Russia flatly denies US allegation of bribing FIFA official to secure 2018 World Cup bid
Russian officials on Tuesday flatly denied bribing a FIFA voter with millions of dollars to support the country's winning 2018 World Cup bid, after American prosecutors revealed new details about the alleged payments.
Geneva: Russian officials on Tuesday flatly denied bribing a FIFA voter with millions of dollars to support the country's winning 2018 World Cup bid, after American prosecutors revealed new details about the alleged payments.
Kremlin spokesman Dmitry Peskov said Russia had no part in bribing FIFA executive committee members to win the World Cup hosting vote in December 2010. So did Russia's top soccer official Alexey Sorokin, who led the bid.
“We can’t understand what this is about, or how to react,” Sorokin told The Associated Press, referring to claims in a U.S. Department of Justice indictment unsealed late Monday. “We the bid committee had nothing to do with this. ... It looks like a perfect conspiracy theory.”

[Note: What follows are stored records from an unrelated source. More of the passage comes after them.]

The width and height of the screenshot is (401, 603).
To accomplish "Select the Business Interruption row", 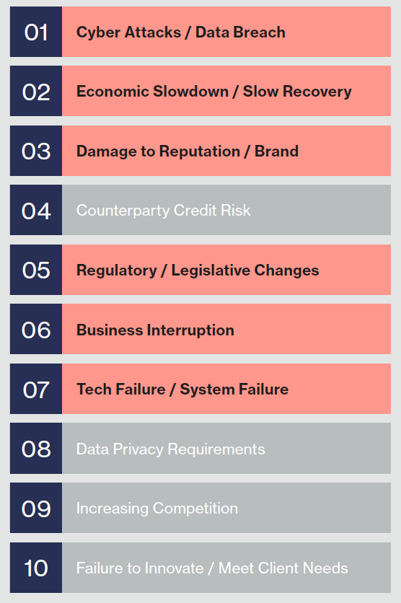I will pyautogui.click(x=226, y=329).

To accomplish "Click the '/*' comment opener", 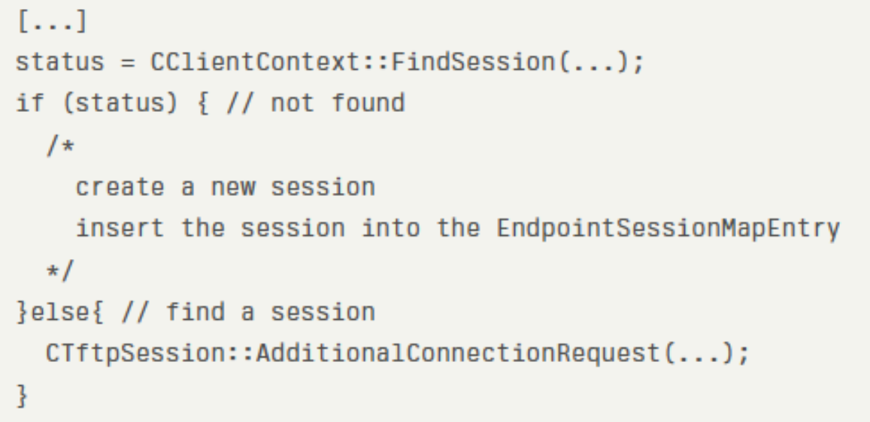I will (x=60, y=146).
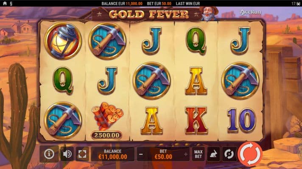Click the dynamite symbol with 2,500.00
Screen dimensions: 302x169
[x=107, y=120]
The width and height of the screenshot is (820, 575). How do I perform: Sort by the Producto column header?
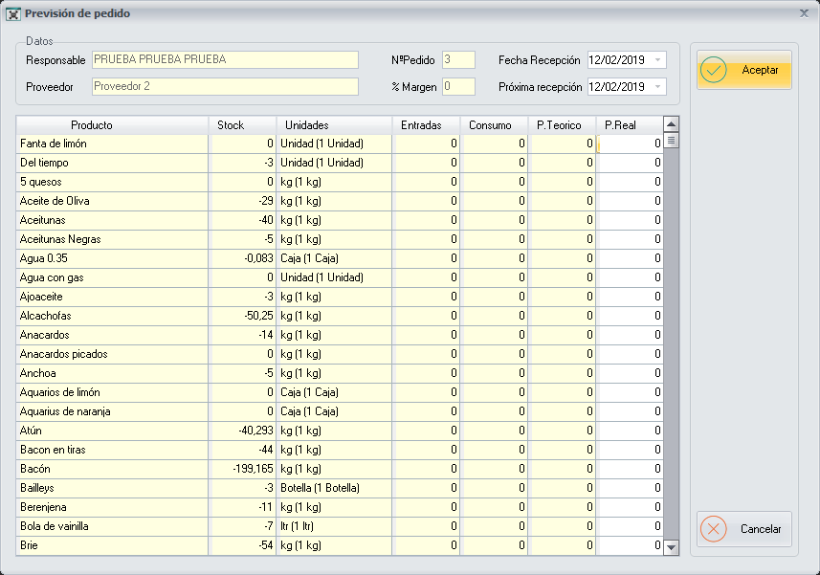[112, 125]
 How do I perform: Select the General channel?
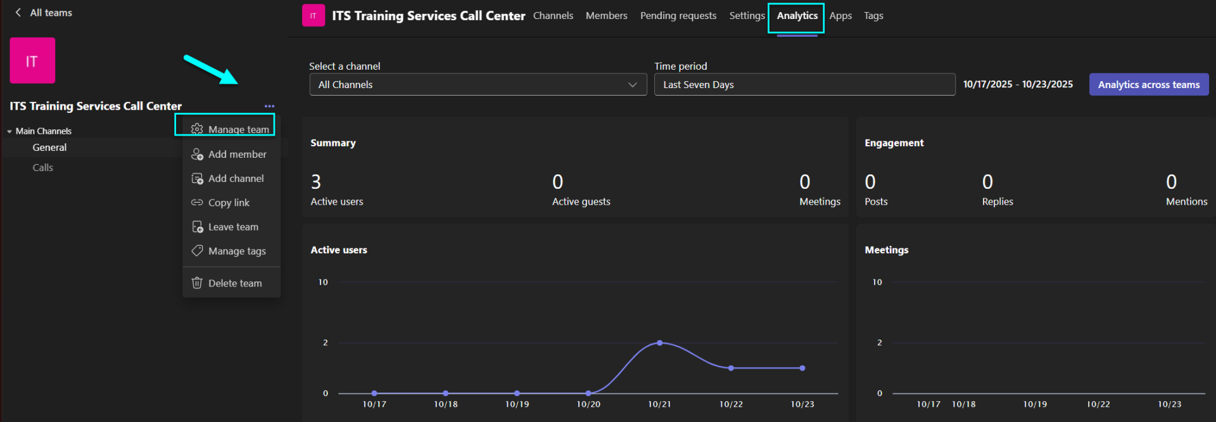pyautogui.click(x=49, y=148)
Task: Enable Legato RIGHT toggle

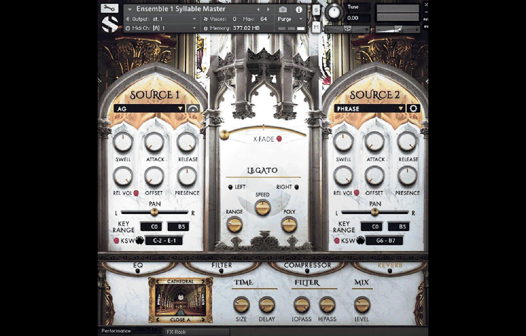Action: click(x=297, y=187)
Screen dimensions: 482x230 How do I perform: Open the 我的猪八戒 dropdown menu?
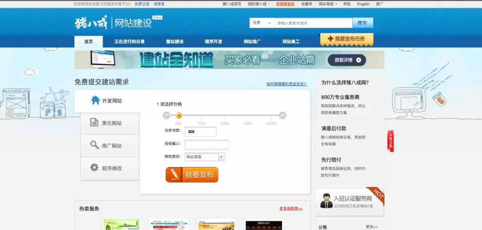click(x=259, y=4)
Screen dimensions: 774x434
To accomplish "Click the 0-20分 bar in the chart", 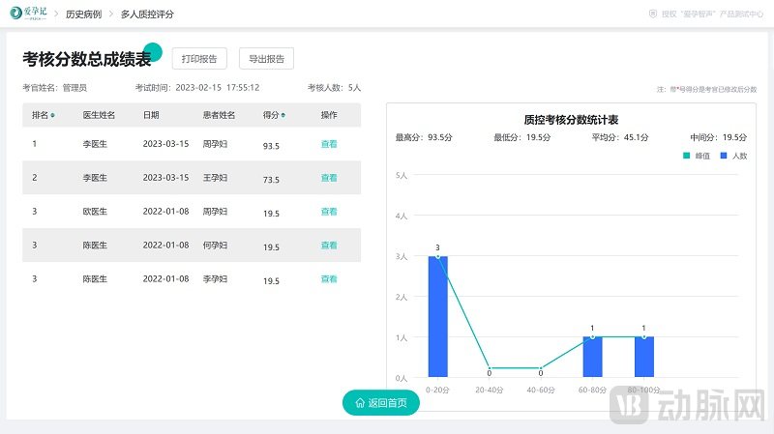I will (437, 317).
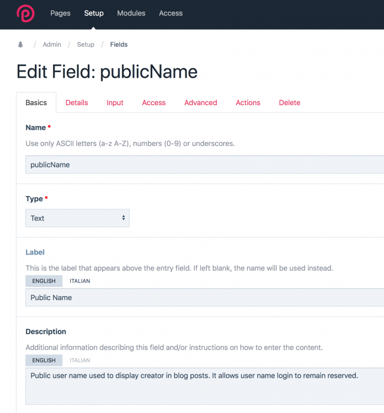Open the Advanced tab
The height and width of the screenshot is (413, 384).
(x=200, y=102)
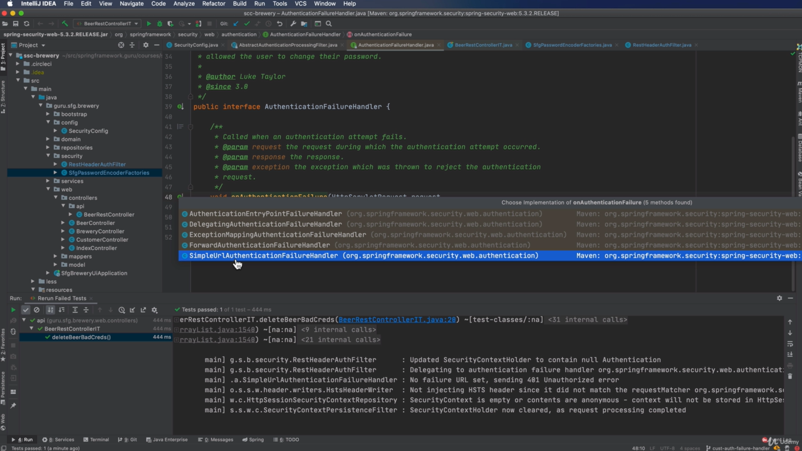Click the BeerRestControllerIT.java:20 stack trace link
This screenshot has height=451, width=802.
click(397, 319)
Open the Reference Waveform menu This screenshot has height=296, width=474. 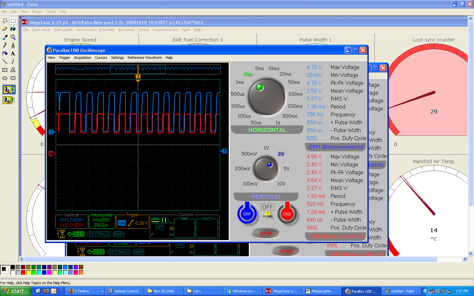(145, 58)
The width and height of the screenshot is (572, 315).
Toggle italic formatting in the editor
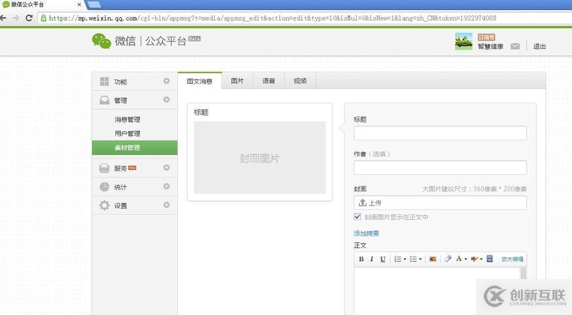point(372,259)
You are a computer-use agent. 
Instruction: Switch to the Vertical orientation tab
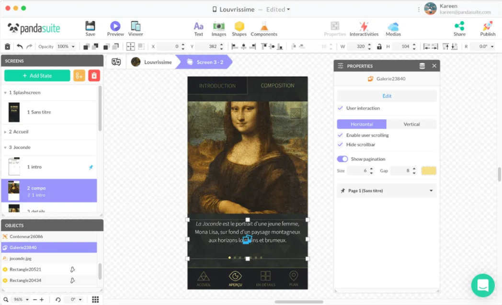point(411,124)
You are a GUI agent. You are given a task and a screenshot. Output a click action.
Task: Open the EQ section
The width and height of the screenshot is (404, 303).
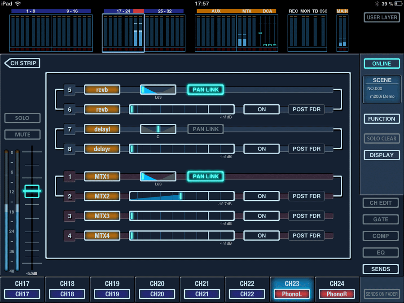point(381,253)
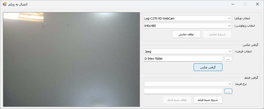The width and height of the screenshot is (264, 109).
Task: Click the توقف نمایش button
Action: 186,34
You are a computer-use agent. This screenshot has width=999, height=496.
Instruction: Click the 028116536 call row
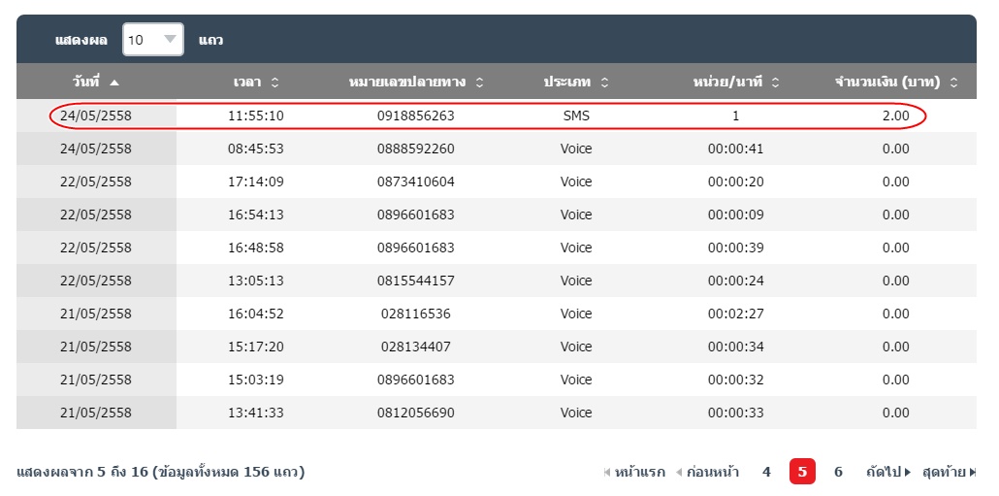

The indictment said high-ranking FIFA official Jack Warner of Trinidad and Tobago received $5 million in bribes to vote for Russia from 10 different offshore shell companies, which used correspondent accounts in the U.S.
Warner was first indicted in 2015 on financial corruption charges that included a separate $10 million bribe from 2010 World Cup host South Africa. He was an influential FIFA vice president at the time of Russia’s victory against three rival European bids.
Detailing a new digital money trail, the fresh indictment said payments arrived in Trinidad and Tobago via “densely layered transactions between and among offshore accounts,” including in Cyprus and the British Virgin Islands.
Some money was wired using accounts that also paid "companies based in the United States that performed work on behalf of the 2018 Russia World Cup bid,” the DOJ said.
Sorokin acknowledged hiring Americans in the 2009-10 bidding campaign in which Russia beat three rival European bids to host the 2018 World Cup.
“There was a designer company most likely having a legal address in the U.S.,” Sorokin said in a telephone interview. “There were a number of companies. Which one was U.S. based and which one was not, honestly, it’s hard to say right now.”
Two emails were cited in the indictment as new evidence in the sprawling investigation that first rocked FIFA and international soccer officials in May 2015.
One was written by “co-conspirator 3” in April 2011 and allegedly was sent to Warner’s assistant with advice on writing to accept receiving the “5m” total payments “minus minimal bank charges.”
The identity of No. 3 has not been made public, but the person has been described as “a close advisor” to then-FIFA president Sepp Blatter and “other high-ranking FIFA officials.”
Asked if that person had any formal or informal role with Russia’s bid campaign, Sorokin said: “None that I can recall.”
The other email, also to Warner’s assistant, was written ahead of the FIFA vote by “an associate of co-conspirator 3.”
“Kindly advise him (Warner) that ‘what was agreed is what is being done this week,'” the email said. “Please also tell him that I am less worried about promises made to be fulfilled on my end than his ability to keep his promise when the time comes.”
Russia won the second round of voting easily with 13 of the 22 votes. Two FIFA officials were removed from the process after being implicated in vote-selling by a British newspaper’s undercover sting.
Russian President Vladimir Putin, who was prime minister in 2010, made it a national priority to host football’s signature event. He gave a victory news conference in Zurich, beginning it by speaking in English.
“Russia received the rights to host the World Cup in an absolutely legal manner,” Peskov said Tuesday. “This is not linked in any way to any bribes and we categorically deny it.”
FIFA's ethics committee found in 2014 that Russia and other candidates, including 2022 World Cup host Qatar, broke some bidding rules but they did not affect the results.
“We abundantly responded to all the questions,” said Sorokin, who has been a member of FIFA's strategy-setting council since 2017. “We have opened everything that we have. We don’t know what else to say.”
However, FIFA investigators said Russian bid campaign emails were requested but not retrieved from Google. Staffers’ computers leased from a youth football foundation — linked to Chelsea owner Roman Abramovich — were returned and later destroyed, the investigation report said.
“Regrettably when people see Russia, they automatically — some people — think the worst,” Sorokin said. “We do not agree with this stereotype."
Warner has been fighting extradition to face racketeering conspiracy charges in the U.S. since 2015, the same year FIFA banned him for life. He dismissed the latest allegations in comments reported by Trinidadian media.
The updated indictment also identified Russia as the 2018 bidder a FIFA voter from Guatemala, Rafael Salguero, said he promised to support for a $1 million bribe. He never received the money, and was sentenced to time served in 2018 after pleading guilty and cooperating with U.S. authorities.